§ Exercise goal:
Present the following entries again, word for word and in full.
+---+
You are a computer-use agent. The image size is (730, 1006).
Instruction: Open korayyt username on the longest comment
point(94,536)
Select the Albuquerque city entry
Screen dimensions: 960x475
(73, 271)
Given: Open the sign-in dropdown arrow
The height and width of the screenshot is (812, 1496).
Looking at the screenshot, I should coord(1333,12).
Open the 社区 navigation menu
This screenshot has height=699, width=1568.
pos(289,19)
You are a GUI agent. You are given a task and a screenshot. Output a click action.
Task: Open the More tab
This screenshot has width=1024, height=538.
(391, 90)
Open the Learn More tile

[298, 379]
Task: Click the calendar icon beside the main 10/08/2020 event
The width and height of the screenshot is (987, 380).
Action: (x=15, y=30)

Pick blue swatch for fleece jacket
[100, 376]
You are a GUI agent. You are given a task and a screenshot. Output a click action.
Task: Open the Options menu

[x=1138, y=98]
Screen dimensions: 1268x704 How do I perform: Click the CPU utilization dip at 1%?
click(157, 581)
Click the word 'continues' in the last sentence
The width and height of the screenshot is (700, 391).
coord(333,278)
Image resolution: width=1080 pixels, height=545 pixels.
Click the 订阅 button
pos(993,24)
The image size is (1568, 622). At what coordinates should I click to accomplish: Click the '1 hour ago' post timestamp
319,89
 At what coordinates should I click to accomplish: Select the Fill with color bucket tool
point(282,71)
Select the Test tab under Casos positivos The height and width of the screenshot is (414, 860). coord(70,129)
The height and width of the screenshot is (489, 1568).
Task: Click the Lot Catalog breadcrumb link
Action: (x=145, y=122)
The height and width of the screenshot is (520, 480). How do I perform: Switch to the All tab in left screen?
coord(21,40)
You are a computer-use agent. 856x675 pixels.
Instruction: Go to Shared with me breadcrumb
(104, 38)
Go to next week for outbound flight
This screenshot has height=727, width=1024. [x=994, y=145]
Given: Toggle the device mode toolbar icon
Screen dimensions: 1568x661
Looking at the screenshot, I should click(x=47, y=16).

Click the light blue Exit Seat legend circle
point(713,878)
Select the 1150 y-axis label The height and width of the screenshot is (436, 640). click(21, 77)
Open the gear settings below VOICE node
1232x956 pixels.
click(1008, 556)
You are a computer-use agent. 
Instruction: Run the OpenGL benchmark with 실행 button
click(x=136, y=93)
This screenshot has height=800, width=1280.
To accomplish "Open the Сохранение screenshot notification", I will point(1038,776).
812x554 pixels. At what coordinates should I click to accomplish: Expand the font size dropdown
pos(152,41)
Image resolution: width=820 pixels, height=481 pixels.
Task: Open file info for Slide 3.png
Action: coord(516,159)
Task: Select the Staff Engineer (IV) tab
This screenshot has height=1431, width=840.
+---+
§ Your solution:
You are a computer-use agent. The image size is (730, 1006).
Instruction: Open korayyt username on the longest comment
point(94,536)
Select the Albuquerque city entry
Screen dimensions: 960x475
(73, 271)
Given: Open the sign-in dropdown arrow
The height and width of the screenshot is (812, 1496).
Looking at the screenshot, I should coord(1333,12).
Open the 社区 navigation menu
This screenshot has height=699, width=1568.
pos(289,19)
You are a GUI agent. You are given a task and a screenshot. Output a click action.
Task: Open the More tab
This screenshot has width=1024, height=538.
(391, 90)
Open the Learn More tile

[298, 379]
Task: Click the calendar icon beside the main 10/08/2020 event
The width and height of the screenshot is (987, 380).
Action: (x=15, y=30)

Pick blue swatch for fleece jacket
[100, 376]
You are a GUI agent. You are given a task and a screenshot. Output a click action.
Task: Open the Options menu

[x=1138, y=98]
Screen dimensions: 1268x704 How do I perform: Click the CPU utilization dip at 1%?
click(157, 581)
Click the word 'continues' in the last sentence
The width and height of the screenshot is (700, 391).
coord(333,278)
Image resolution: width=1080 pixels, height=545 pixels.
Click the 订阅 button
pos(993,24)
The image size is (1568, 622). At what coordinates should I click to accomplish: Click the '1 hour ago' post timestamp
319,89
 At what coordinates should I click to accomplish: Select the Fill with color bucket tool
point(282,71)
Select the Test tab under Casos positivos The height and width of the screenshot is (414, 860). coord(70,129)
The height and width of the screenshot is (489, 1568).
Task: Click the Lot Catalog breadcrumb link
Action: (x=145, y=122)
The height and width of the screenshot is (520, 480). How do I perform: Switch to the All tab in left screen?
coord(21,40)
You are a computer-use agent. 856x675 pixels.
Instruction: Go to Shared with me breadcrumb
(104, 38)
Go to next week for outbound flight
This screenshot has height=727, width=1024. [x=994, y=145]
Given: Toggle the device mode toolbar icon
Screen dimensions: 1568x661
Looking at the screenshot, I should click(x=47, y=16).

Click the light blue Exit Seat legend circle
point(713,878)
Select the 1150 y-axis label The height and width of the screenshot is (436, 640). click(21, 77)
Open the gear settings below VOICE node
1232x956 pixels.
click(1008, 556)
You are a computer-use agent. 
Instruction: Run the OpenGL benchmark with 실행 button
click(x=136, y=93)
This screenshot has height=800, width=1280.
To accomplish "Open the Сохранение screenshot notification", I will point(1038,776).
812x554 pixels. At what coordinates should I click to accomplish: Expand the font size dropdown
pos(152,41)
Image resolution: width=820 pixels, height=481 pixels.
Task: Open file info for Slide 3.png
Action: coord(516,159)
Task: Select the Staff Engineer (IV) tab
This screenshot has height=1431, width=840.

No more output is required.